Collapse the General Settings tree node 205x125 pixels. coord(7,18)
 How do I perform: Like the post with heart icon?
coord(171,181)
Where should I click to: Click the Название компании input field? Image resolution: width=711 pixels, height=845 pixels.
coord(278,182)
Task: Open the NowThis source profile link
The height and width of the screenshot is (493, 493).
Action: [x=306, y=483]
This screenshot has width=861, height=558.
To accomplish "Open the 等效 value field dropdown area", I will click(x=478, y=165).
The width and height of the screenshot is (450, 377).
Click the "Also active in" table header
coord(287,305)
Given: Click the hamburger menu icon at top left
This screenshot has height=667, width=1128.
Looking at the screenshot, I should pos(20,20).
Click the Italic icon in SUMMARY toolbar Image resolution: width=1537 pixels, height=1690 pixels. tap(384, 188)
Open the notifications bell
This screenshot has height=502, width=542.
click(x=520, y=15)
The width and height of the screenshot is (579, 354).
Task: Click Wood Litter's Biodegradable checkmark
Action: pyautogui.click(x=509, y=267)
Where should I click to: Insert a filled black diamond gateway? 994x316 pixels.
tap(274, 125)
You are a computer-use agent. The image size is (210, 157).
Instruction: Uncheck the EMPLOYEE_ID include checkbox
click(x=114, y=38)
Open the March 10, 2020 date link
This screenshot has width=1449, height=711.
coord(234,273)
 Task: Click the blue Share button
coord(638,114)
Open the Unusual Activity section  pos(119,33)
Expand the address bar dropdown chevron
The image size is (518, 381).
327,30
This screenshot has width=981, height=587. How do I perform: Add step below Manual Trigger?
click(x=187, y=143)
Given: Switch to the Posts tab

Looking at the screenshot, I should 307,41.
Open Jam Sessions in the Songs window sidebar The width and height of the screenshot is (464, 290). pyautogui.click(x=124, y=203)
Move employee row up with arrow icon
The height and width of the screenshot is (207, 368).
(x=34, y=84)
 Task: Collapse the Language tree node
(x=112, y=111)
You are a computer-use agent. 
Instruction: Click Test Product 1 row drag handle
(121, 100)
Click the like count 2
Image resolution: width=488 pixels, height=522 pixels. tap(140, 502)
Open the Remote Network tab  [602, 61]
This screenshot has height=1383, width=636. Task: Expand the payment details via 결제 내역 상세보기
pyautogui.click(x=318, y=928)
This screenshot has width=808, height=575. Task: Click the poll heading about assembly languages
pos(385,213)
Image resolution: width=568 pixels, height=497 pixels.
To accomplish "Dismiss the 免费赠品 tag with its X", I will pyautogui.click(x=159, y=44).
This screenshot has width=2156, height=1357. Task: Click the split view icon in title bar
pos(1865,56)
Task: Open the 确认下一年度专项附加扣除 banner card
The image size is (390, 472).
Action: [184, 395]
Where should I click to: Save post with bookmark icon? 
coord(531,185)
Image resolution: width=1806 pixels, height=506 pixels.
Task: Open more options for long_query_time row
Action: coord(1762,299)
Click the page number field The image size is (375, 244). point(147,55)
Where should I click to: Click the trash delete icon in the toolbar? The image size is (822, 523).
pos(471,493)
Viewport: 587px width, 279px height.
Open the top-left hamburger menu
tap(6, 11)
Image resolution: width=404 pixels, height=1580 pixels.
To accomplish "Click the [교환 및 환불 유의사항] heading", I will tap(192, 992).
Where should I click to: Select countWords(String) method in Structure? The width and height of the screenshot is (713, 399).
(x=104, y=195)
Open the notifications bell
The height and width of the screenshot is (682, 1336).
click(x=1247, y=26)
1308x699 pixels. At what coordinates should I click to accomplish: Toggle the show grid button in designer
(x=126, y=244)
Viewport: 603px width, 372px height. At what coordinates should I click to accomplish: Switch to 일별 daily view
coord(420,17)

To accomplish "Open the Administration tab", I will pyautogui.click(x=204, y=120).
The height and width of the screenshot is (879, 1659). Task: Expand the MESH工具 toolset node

● ● ● ● ●

WHAT THE TASK ASKS — Every line of the listing is to be transcribed exactly.

RESPONSE BELOW —
Collapse the General Settings tree node 205x125 pixels. coord(7,18)
 How do I perform: Like the post with heart icon?
coord(171,181)
Where should I click to: Click the Название компании input field? Image resolution: width=711 pixels, height=845 pixels.
coord(278,182)
Task: Open the NowThis source profile link
The height and width of the screenshot is (493, 493).
Action: [x=306, y=483]
This screenshot has width=861, height=558.
To accomplish "Open the 等效 value field dropdown area", I will click(x=478, y=165).
The width and height of the screenshot is (450, 377).
Click the "Also active in" table header
coord(287,305)
Given: Click the hamburger menu icon at top left
This screenshot has height=667, width=1128.
Looking at the screenshot, I should pos(20,20).
Click the Italic icon in SUMMARY toolbar Image resolution: width=1537 pixels, height=1690 pixels. tap(384, 188)
Open the notifications bell
This screenshot has height=502, width=542.
click(x=520, y=15)
The width and height of the screenshot is (579, 354).
Task: Click Wood Litter's Biodegradable checkmark
Action: pyautogui.click(x=509, y=267)
Where should I click to: Insert a filled black diamond gateway? 994x316 pixels.
tap(274, 125)
You are a computer-use agent. The image size is (210, 157).
Instruction: Uncheck the EMPLOYEE_ID include checkbox
click(x=114, y=38)
Open the March 10, 2020 date link
This screenshot has width=1449, height=711.
coord(234,273)
 Task: Click the blue Share button
coord(638,114)
Open the Unusual Activity section  pos(119,33)
Expand the address bar dropdown chevron
The image size is (518, 381).
327,30
This screenshot has width=981, height=587. How do I perform: Add step below Manual Trigger?
click(x=187, y=143)
Given: Switch to the Posts tab

Looking at the screenshot, I should 307,41.
Open Jam Sessions in the Songs window sidebar The width and height of the screenshot is (464, 290). pyautogui.click(x=124, y=203)
Move employee row up with arrow icon
The height and width of the screenshot is (207, 368).
(x=34, y=84)
 Task: Collapse the Language tree node
(x=112, y=111)
You are a computer-use agent. 
Instruction: Click Test Product 1 row drag handle
(121, 100)
Click the like count 2
Image resolution: width=488 pixels, height=522 pixels. tap(140, 502)
Open the Remote Network tab  [602, 61]
This screenshot has height=1383, width=636. Task: Expand the payment details via 결제 내역 상세보기
pyautogui.click(x=318, y=928)
This screenshot has width=808, height=575. Task: Click the poll heading about assembly languages
pos(385,213)
Image resolution: width=568 pixels, height=497 pixels.
To accomplish "Dismiss the 免费赠品 tag with its X", I will pyautogui.click(x=159, y=44).
This screenshot has width=2156, height=1357. Task: Click the split view icon in title bar
pos(1865,56)
Task: Open the 确认下一年度专项附加扣除 banner card
The image size is (390, 472).
Action: [184, 395]
Where should I click to: Save post with bookmark icon? 
coord(531,185)
Image resolution: width=1806 pixels, height=506 pixels.
Task: Open more options for long_query_time row
Action: coord(1762,299)
Click the page number field The image size is (375, 244). point(147,55)
Where should I click to: Click the trash delete icon in the toolbar? The image size is (822, 523).
pos(471,493)
Viewport: 587px width, 279px height.
Open the top-left hamburger menu
tap(6, 11)
Image resolution: width=404 pixels, height=1580 pixels.
To accomplish "Click the [교환 및 환불 유의사항] heading", I will tap(192, 992).
Where should I click to: Select countWords(String) method in Structure? The width and height of the screenshot is (713, 399).
(x=104, y=195)
Open the notifications bell
The height and width of the screenshot is (682, 1336).
click(x=1247, y=26)
1308x699 pixels. At what coordinates should I click to accomplish: Toggle the show grid button in designer
(x=126, y=244)
Viewport: 603px width, 372px height. At what coordinates should I click to accomplish: Switch to 일별 daily view
coord(420,17)

To accomplish "Open the Administration tab", I will pyautogui.click(x=204, y=120).
The height and width of the screenshot is (879, 1659). Task: Expand the MESH工具 toolset node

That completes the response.